Las energías renovables son una de las herramientas más eficaces que tenemos en la lucha contra el cambio climático, y hay muchas razones para creer que tendrán éxito. Una reciente columna del New York Times parece insinuar que las inversiones en energías renovables suponen un retroceso en la lucha contra el cambio climático; nada más lejos de la realidad. Es más, las tecnologías renovables pueden ahorrar cada vez más dinero a los clientes al desplazar las emisiones de los combustibles fósiles.

La energía eólica y la solar han experimentado un notable crecimiento y una enorme mejora de los costes en la última década, y no hay señales de que vayan a disminuir. Los precios están bajando rápidamente y las energías renovables son cada vez más competitivas con los combustibles fósiles en todo el país. En algunos lugares, las nuevas energías renovables ya son más baratas que seguir explotando las viejas, ineficientes y sucias centrales de combustibles fósiles o nucleares.

De hecho, la empresa de inversiones Lazard calcula que el coste de generar electricidad a partir de la energía eólica y solar ha disminuido un 58% y un 78%, respectivamente, desde 2009. Se espera que estas tendencias de costes continúen y, junto con la reciente ampliación de los créditos fiscales federales para las energías renovables, se prevé que el crecimiento de la energía eólica y solar se acelere en los próximos años, con una capacidad prevista que se duplicará respecto a los niveles de 2015 en 2021. Con una planificación cuidadosa, las energías renovables y las opciones de energía limpia, como el aumento de la eficiencia energética y el almacenamiento de energía para su uso posterior, ayudarán a allanar el camino.

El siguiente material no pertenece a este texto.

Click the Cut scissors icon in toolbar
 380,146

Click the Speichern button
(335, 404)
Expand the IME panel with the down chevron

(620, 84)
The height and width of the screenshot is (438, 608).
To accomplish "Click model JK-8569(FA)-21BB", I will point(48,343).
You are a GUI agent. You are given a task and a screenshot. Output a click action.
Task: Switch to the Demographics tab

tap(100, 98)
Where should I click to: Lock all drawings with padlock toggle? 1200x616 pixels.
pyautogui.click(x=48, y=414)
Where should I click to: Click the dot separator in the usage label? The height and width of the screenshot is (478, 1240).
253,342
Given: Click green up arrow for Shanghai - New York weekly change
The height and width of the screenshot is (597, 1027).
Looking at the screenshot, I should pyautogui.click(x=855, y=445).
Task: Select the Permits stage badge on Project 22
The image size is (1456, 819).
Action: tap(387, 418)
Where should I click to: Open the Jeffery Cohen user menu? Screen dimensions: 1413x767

Datos sobre el cambio climático de las energías renovables

La generación de electricidad dominada por los combustibles fósiles en Estados Unidos y China tiene enormes consecuencias medioambientales. En 2007, la generación de electricidad en Estados Unidos emitió 2.400 millones de toneladas de dióxido de carbono (CO2), lo que supone alrededor del 40% de las emisiones de gases de efecto invernadero (GEI) relacionadas con la energía. Ese mismo año, la generación de electricidad en China produjo algo más de 2.000 millones de toneladas métricas de CO2, lo que supone aproximadamente un tercio de sus emisiones de GEI relacionadas con la energía. La combustión de combustibles fósiles también es responsable de la emisión de otros contaminantes, como el óxido de nitrógeno (NOx) y el dióxido de azufre (SO2). La producción de electricidad también supone una carga para los recursos hídricos y terrestres. En el año 2000, las centrales térmicas representaban casi la mitad de las extracciones totales de agua en Estados Unidos (USGS, 2005) y casi el 40% de las extracciones de agua para uso industrial en China. En general, la reducción de los impactos ambientales es uno de los principales impulsos para pasar de los combustibles fósiles a las energías renovables para la generación de electricidad.